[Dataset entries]
************

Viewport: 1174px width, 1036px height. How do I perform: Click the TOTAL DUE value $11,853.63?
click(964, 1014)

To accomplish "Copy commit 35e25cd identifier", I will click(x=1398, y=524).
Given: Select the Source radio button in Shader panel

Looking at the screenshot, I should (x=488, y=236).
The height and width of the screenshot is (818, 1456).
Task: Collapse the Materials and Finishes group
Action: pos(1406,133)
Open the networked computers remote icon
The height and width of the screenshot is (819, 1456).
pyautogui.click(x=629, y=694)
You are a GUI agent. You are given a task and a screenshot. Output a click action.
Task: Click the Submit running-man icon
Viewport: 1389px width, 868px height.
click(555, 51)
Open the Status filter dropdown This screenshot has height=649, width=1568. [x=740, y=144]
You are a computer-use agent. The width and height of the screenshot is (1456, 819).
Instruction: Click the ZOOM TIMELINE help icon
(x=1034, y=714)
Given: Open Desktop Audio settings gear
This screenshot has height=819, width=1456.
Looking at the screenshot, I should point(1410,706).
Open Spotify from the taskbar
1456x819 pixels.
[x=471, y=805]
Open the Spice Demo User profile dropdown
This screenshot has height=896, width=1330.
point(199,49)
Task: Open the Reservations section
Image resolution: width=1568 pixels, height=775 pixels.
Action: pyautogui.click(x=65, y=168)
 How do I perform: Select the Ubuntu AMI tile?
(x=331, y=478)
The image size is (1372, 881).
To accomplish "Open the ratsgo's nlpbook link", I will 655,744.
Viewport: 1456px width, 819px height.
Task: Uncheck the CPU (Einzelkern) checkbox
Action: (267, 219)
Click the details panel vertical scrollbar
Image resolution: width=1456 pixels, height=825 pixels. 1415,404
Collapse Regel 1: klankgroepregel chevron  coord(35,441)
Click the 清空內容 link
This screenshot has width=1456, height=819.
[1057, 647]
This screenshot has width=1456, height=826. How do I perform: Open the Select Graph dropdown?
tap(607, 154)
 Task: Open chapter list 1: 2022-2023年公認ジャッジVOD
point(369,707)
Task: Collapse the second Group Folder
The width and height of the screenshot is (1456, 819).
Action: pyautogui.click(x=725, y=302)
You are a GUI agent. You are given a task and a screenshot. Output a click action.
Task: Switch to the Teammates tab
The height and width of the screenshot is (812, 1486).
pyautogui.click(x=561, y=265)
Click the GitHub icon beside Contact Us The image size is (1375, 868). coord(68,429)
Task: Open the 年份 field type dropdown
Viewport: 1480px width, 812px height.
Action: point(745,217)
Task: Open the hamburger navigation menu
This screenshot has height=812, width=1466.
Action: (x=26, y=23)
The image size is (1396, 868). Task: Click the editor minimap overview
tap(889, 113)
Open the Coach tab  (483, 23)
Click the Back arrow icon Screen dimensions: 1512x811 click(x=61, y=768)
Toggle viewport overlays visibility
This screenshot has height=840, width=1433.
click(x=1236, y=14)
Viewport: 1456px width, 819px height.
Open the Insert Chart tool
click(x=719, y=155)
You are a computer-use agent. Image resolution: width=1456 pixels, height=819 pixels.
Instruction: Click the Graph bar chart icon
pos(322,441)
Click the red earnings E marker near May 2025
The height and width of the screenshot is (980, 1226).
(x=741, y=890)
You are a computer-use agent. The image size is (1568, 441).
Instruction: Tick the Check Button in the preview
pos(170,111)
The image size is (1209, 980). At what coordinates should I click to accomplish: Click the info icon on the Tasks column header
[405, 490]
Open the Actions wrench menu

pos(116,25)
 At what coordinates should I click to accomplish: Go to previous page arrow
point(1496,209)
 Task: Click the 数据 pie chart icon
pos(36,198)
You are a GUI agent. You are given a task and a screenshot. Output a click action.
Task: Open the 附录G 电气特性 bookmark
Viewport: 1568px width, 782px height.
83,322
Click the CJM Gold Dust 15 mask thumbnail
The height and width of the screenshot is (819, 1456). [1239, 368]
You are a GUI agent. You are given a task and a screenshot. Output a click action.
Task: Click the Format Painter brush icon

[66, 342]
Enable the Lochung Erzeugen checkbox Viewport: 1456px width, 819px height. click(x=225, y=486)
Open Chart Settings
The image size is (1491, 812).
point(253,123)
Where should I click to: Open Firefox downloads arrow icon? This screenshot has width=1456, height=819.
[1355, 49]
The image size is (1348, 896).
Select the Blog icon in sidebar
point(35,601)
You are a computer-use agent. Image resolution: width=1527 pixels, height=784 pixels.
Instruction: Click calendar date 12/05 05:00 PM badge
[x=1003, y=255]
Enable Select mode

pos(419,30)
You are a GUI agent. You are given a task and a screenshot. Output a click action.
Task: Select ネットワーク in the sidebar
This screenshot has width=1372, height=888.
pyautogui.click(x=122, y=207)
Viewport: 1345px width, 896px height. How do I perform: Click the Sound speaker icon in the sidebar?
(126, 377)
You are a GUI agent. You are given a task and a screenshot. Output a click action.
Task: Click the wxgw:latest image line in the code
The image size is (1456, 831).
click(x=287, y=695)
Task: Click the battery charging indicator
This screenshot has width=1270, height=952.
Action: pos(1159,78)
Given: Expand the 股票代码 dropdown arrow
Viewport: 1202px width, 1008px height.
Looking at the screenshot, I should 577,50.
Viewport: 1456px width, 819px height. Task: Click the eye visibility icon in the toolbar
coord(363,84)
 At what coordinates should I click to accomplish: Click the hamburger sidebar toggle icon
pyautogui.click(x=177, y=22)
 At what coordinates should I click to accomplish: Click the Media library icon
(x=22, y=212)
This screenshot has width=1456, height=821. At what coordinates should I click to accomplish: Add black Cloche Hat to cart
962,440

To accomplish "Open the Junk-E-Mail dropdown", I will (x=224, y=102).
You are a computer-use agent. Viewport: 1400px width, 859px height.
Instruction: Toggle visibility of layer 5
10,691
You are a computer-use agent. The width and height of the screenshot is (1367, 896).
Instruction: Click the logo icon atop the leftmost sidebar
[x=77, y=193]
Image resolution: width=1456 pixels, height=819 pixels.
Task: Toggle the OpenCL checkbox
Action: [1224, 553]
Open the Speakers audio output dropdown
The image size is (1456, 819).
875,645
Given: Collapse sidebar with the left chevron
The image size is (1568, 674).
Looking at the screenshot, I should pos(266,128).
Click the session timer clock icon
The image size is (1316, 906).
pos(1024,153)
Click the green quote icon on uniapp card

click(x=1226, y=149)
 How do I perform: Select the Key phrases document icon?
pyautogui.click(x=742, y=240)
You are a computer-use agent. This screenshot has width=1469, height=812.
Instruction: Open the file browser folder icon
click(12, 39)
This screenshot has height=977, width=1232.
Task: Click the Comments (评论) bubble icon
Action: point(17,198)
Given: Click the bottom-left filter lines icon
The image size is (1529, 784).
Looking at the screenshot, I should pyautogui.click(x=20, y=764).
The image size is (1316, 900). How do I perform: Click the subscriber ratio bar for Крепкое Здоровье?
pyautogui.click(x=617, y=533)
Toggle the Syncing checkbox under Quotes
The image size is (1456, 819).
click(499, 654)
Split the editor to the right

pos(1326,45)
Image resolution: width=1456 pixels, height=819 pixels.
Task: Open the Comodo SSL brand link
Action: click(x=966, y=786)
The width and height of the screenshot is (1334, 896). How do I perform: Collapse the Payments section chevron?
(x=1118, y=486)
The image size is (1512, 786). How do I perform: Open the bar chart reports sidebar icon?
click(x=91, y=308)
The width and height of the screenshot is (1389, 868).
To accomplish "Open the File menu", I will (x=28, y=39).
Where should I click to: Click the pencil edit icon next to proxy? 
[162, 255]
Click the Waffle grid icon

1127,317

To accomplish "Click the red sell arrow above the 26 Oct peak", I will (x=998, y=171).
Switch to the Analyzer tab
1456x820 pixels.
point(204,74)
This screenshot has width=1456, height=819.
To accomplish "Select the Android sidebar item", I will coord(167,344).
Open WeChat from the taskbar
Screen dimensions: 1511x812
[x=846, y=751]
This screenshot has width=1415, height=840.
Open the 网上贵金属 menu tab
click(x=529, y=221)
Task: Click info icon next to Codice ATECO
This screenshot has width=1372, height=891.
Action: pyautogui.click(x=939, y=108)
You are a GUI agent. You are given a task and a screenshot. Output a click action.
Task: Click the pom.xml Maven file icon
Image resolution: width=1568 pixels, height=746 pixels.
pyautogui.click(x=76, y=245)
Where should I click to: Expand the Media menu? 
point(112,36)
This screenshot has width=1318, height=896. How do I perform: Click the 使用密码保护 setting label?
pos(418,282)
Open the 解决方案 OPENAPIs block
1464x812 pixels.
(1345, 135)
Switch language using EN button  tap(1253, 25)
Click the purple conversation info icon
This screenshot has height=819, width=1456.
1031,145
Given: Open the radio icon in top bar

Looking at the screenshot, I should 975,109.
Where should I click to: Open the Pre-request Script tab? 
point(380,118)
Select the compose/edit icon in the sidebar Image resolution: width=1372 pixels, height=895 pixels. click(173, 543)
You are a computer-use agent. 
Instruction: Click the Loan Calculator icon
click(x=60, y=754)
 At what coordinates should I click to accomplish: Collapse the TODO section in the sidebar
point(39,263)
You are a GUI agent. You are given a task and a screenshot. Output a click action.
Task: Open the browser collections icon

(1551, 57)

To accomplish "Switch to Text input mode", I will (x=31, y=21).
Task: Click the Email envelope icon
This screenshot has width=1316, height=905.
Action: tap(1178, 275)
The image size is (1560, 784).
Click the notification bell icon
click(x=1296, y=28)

************

_TASK ITEM_
Reproduce the lines from the one containing "Open the 解决方案 OPENAPIs block" to the end of the entries, keeping both ends and adding nothing.

_REPLY TO THE EXERCISE_
Open the 解决方案 OPENAPIs block
1464x812 pixels.
(1345, 135)
Switch language using EN button  tap(1253, 25)
Click the purple conversation info icon
This screenshot has height=819, width=1456.
1031,145
Given: Open the radio icon in top bar

Looking at the screenshot, I should 975,109.
Where should I click to: Open the Pre-request Script tab? 
point(380,118)
Select the compose/edit icon in the sidebar Image resolution: width=1372 pixels, height=895 pixels. click(173, 543)
You are a computer-use agent. 
Instruction: Click the Loan Calculator icon
click(x=60, y=754)
 At what coordinates should I click to accomplish: Collapse the TODO section in the sidebar
point(39,263)
You are a GUI agent. You are given a task and a screenshot. Output a click action.
Task: Open the browser collections icon

(1551, 57)

To accomplish "Switch to Text input mode", I will (x=31, y=21).
Task: Click the Email envelope icon
This screenshot has width=1316, height=905.
Action: tap(1178, 275)
The image size is (1560, 784).
Click the notification bell icon
click(x=1296, y=28)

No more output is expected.